It is easy to fall in love with the Republic of Côte d'Ivoire, often referred to as the Ivory Coast, as well as feel bad for this West African nation that borders Liberia and Guinea. Why feel bad? You see, almost 50 percent of the country's 21 million people are illiterate as school isn't required for its residents; and life expectancy isn't even 50 years old for men or women. Life can be hard in Côte d'Ivoire, but it can be an exciting place to visit so long as you've gotten a vaccination against Yellow Fever; and take precautions against Malaria and Tuberculosis.

Well, there's that--and making sure you've got at least six months left on your passport after your stay, and you've gotten your visa, as one isn't issued upon arrival for any reason.

Chances are you won't have arrived at Côte d'Ivoire's captial of Yamoussouko; as the city of Abidjan is the country's largest city. It's an economical powerhouse in Western Africa, as well as a popular seaside destination. One of the busiest beaches is Vridi, as well as Cocody, an area that's popular with more of the city's affluent. And with Abidjan's monsoon climate with average high temperatures in the 80s (F) and lows in the 70s--the beach is a welcome respite.

What you need to do:
(1) In the Côte d'Ivoire text, which area of Abidjan is popular with the city's more affluent residents?
(2) Output the part of the Côte d'Ivoire text starting at "It is easy to" and ending at "Malaria and Tuberculosis.".

Information supplied:
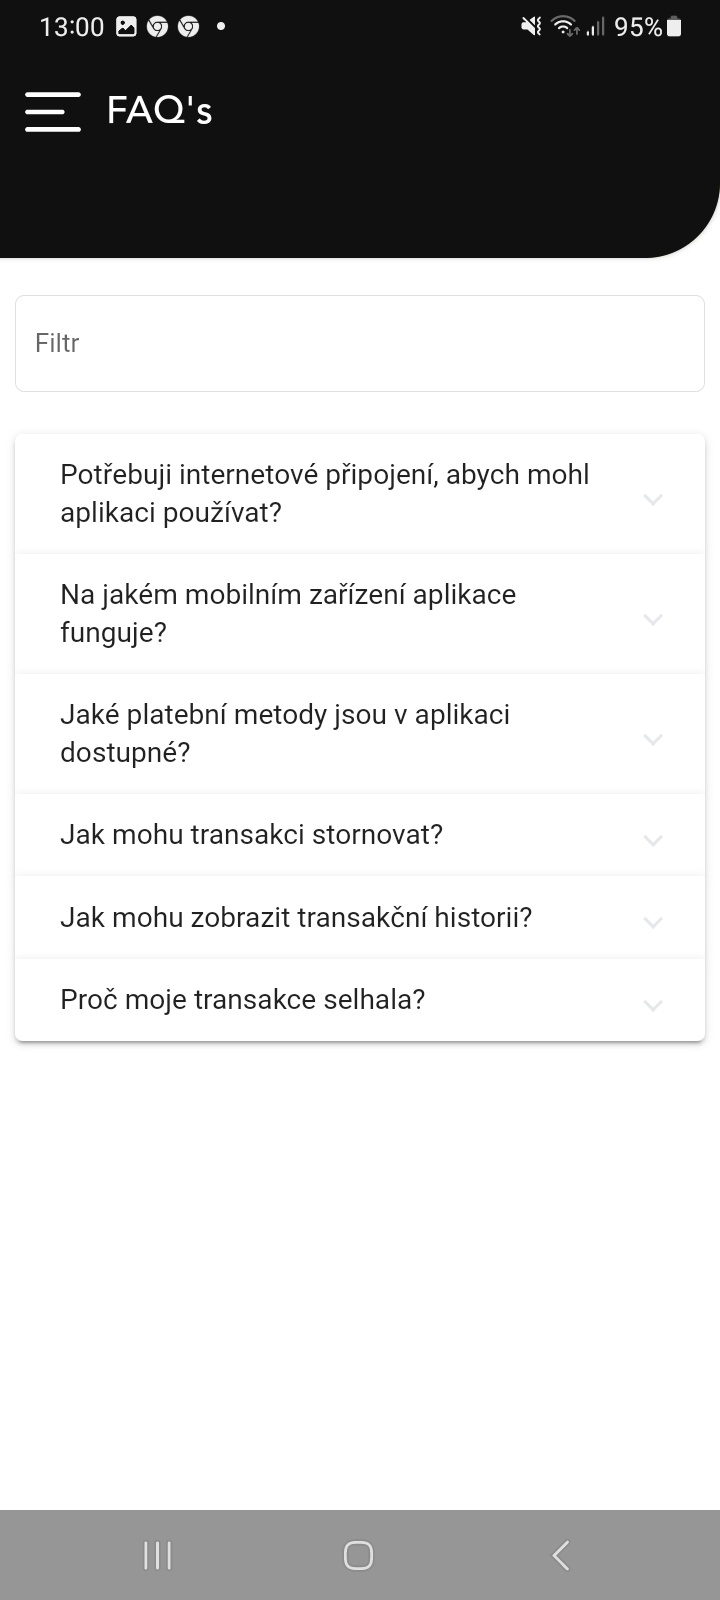The height and width of the screenshot is (1600, 720).
Task: Tap the Filtr search input field
Action: coord(360,343)
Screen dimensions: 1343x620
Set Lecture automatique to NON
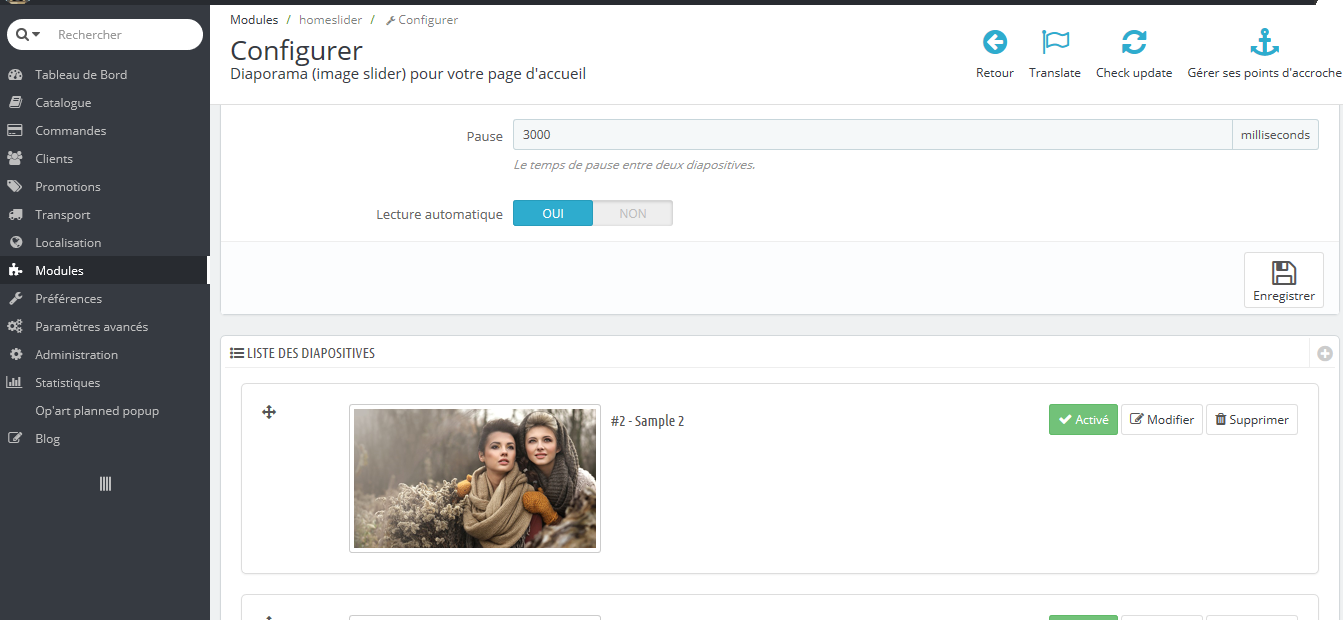633,213
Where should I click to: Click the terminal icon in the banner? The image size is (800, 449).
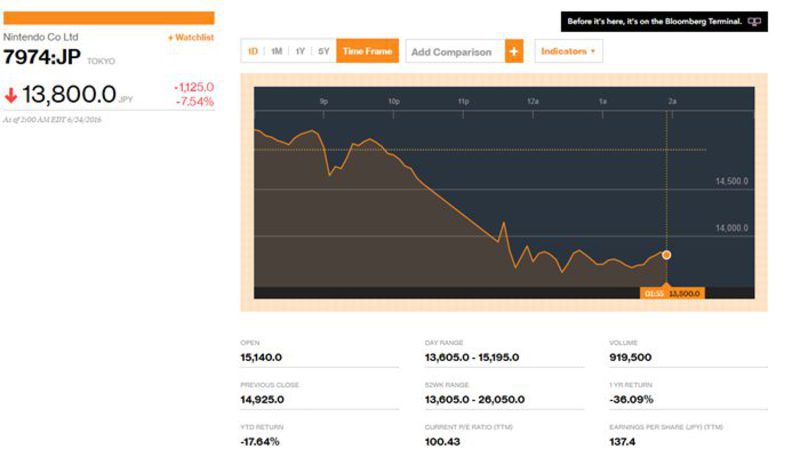(x=754, y=20)
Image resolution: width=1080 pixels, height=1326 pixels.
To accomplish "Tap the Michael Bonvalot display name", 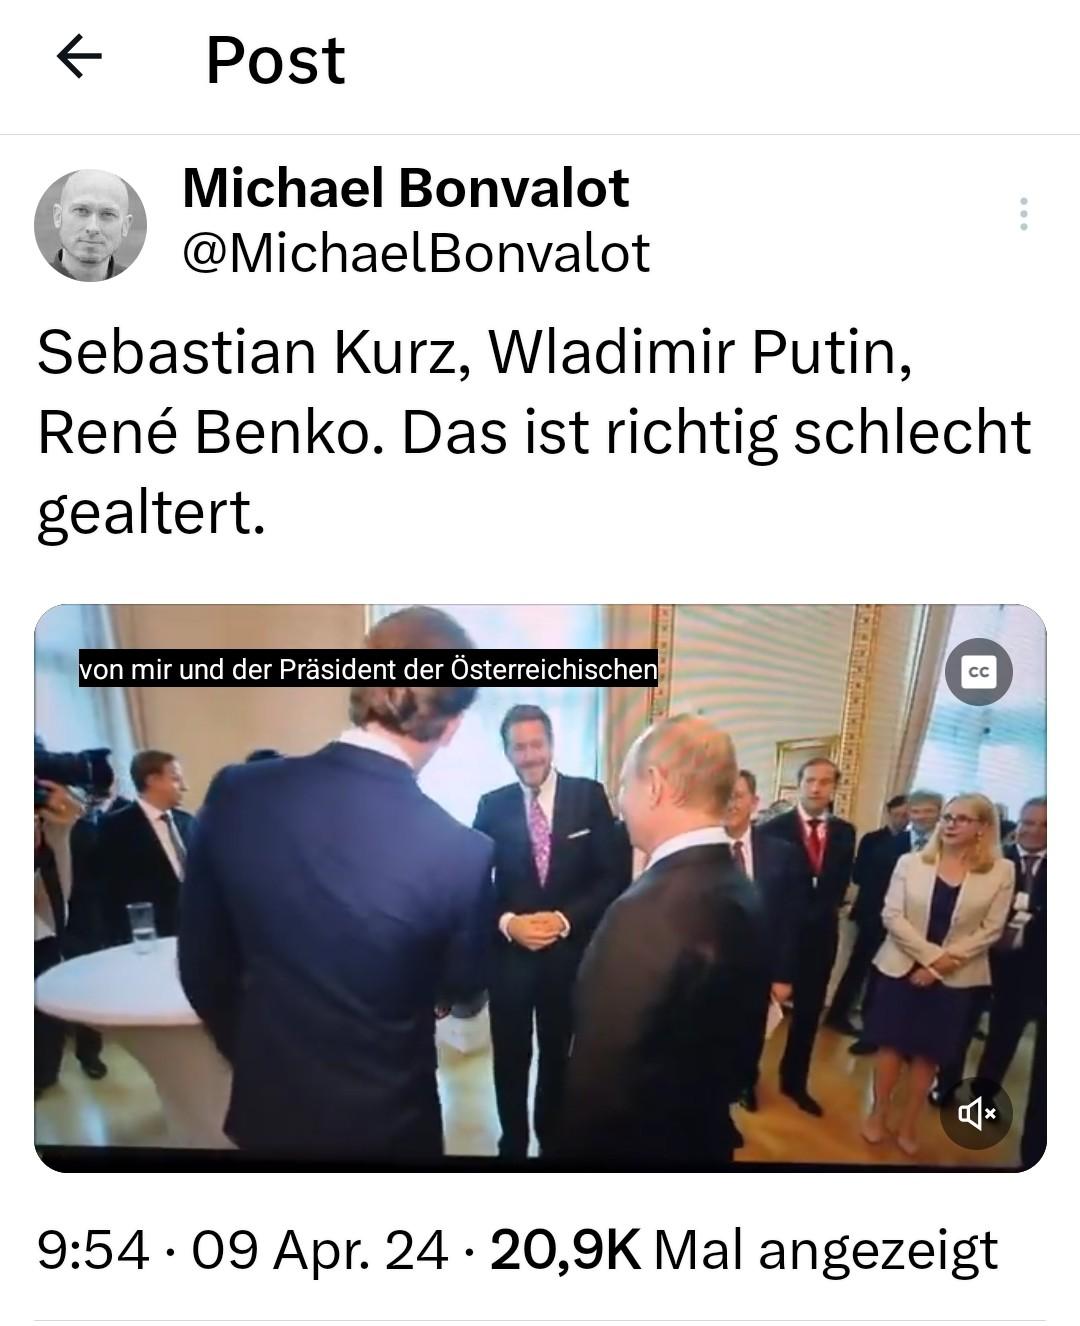I will (x=405, y=188).
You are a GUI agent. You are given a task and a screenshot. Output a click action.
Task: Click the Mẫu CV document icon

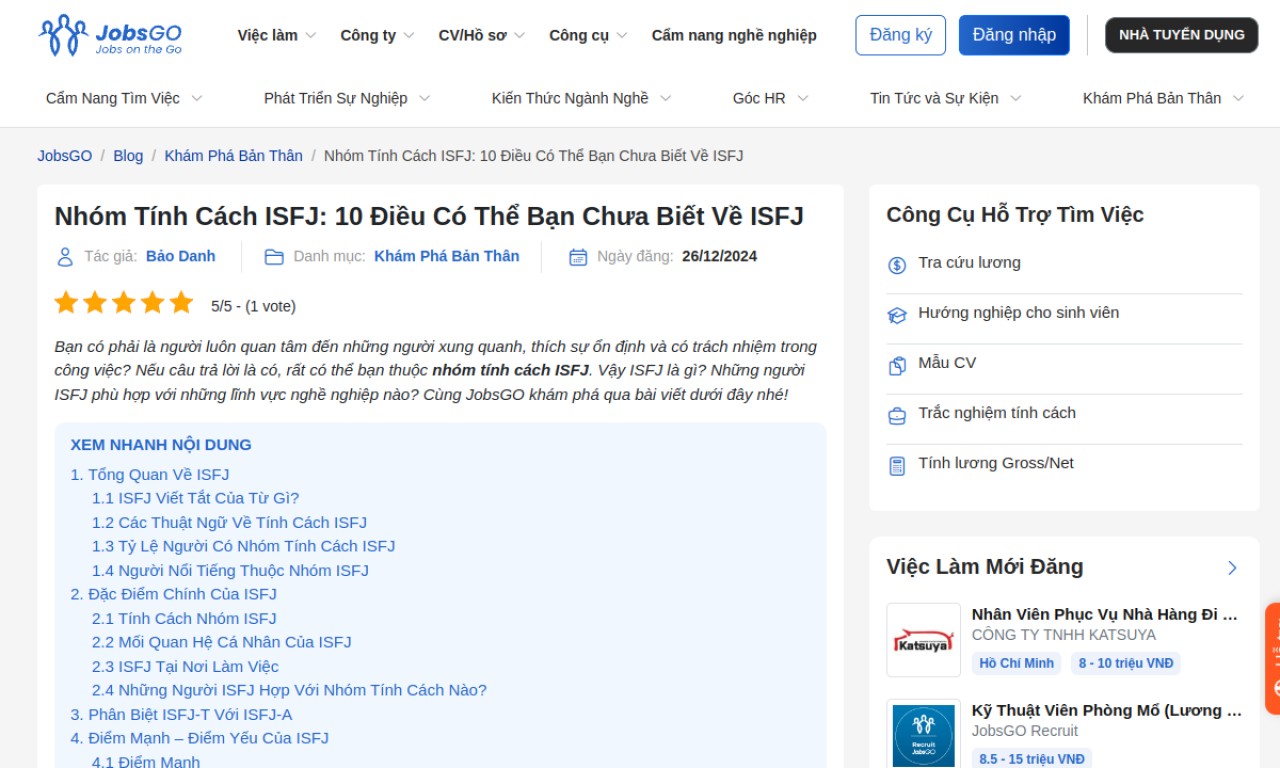[897, 365]
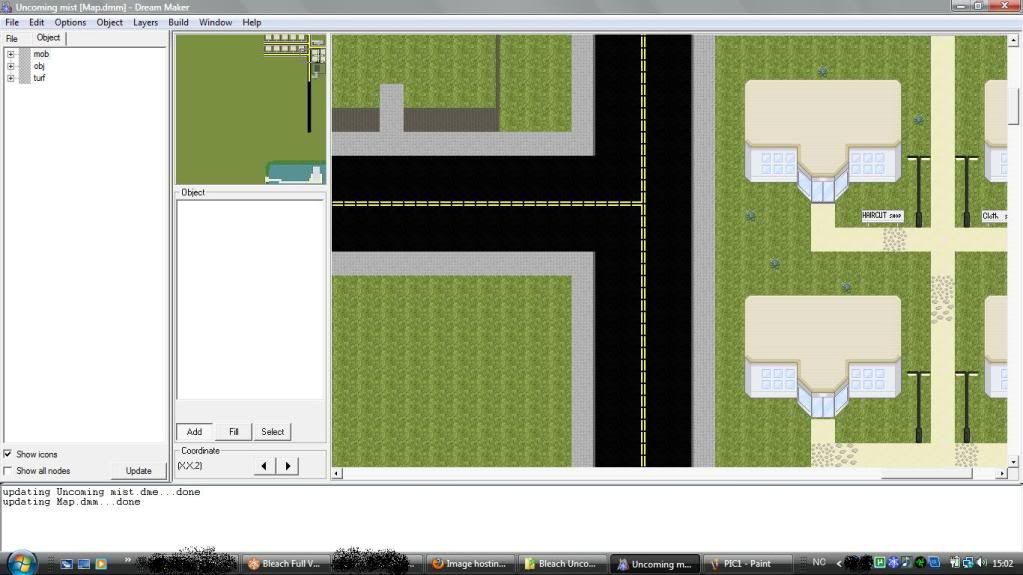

Task answers:
(1) Cocody

(2)
It is easy to fall in love with the Republic of Côte d'Ivoire, often referred to as the Ivory Coast, as well as feel bad for this West African nation that borders Liberia and Guinea. Why feel bad? You see, almost 50 percent of the country's 21 million people are illiterate as school isn't required for its residents; and life expectancy isn't even 50 years old for men or women. Life can be hard in Côte d'Ivoire, but it can be an exciting place to visit so long as you've gotten a vaccination against Yellow Fever; and take precautions against Malaria and Tuberculosis.